**Pointing records for screenshots and pages**
□ □ □ □ □ □ □

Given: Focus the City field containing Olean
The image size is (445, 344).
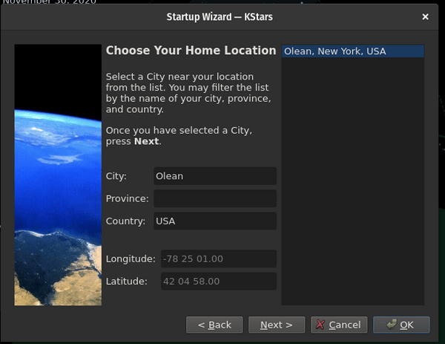Looking at the screenshot, I should pyautogui.click(x=214, y=176).
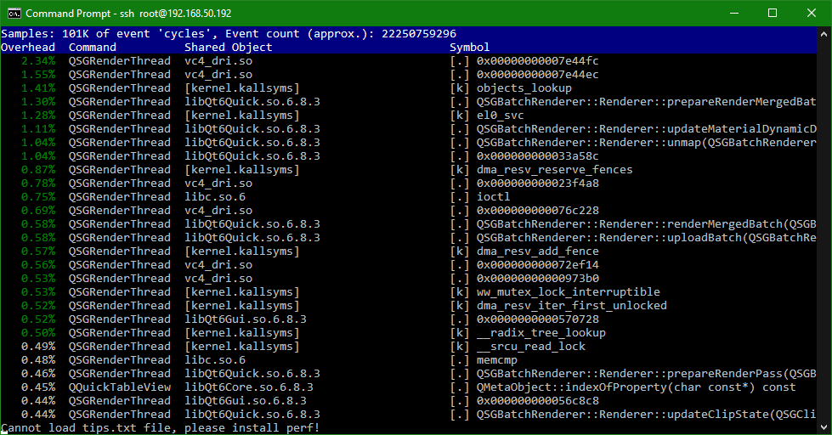Click the Symbol column header
Image resolution: width=832 pixels, height=435 pixels.
tap(470, 48)
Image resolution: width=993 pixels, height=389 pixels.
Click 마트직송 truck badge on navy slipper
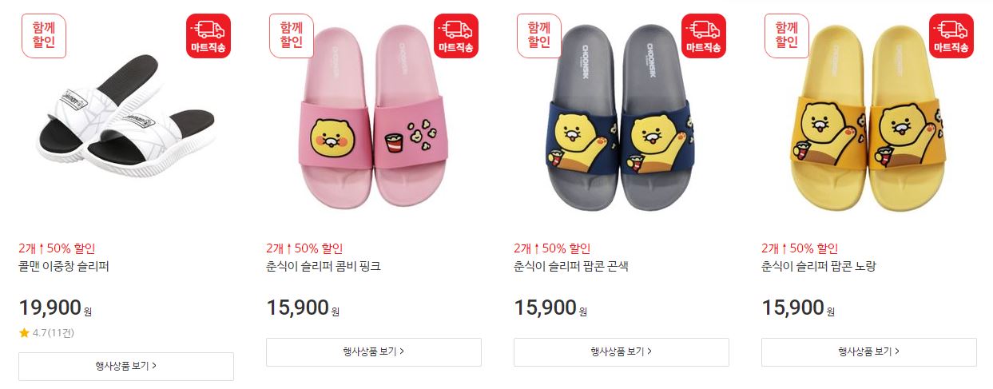click(703, 36)
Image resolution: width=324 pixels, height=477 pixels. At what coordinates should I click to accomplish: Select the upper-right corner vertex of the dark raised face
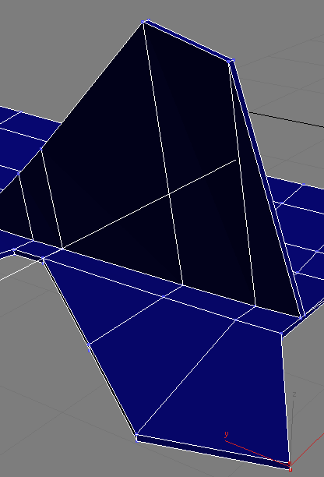click(x=228, y=61)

□ □ □ □ □ □ □

**Given exercise**
Rewrite the records from the line with "Image resolution: width=324" through the end of the records, keeping the requests, but rescale every coordinate in the answers by 1.95 and round to whole numbers, with halves rounded up. Omit the pictures from your output.

**Solution below**
Image resolution: width=324 pixels, height=477 pixels. At what coordinates should I click to accomplish: Select the upper-right corner vertex of the dark raised face
click(x=445, y=119)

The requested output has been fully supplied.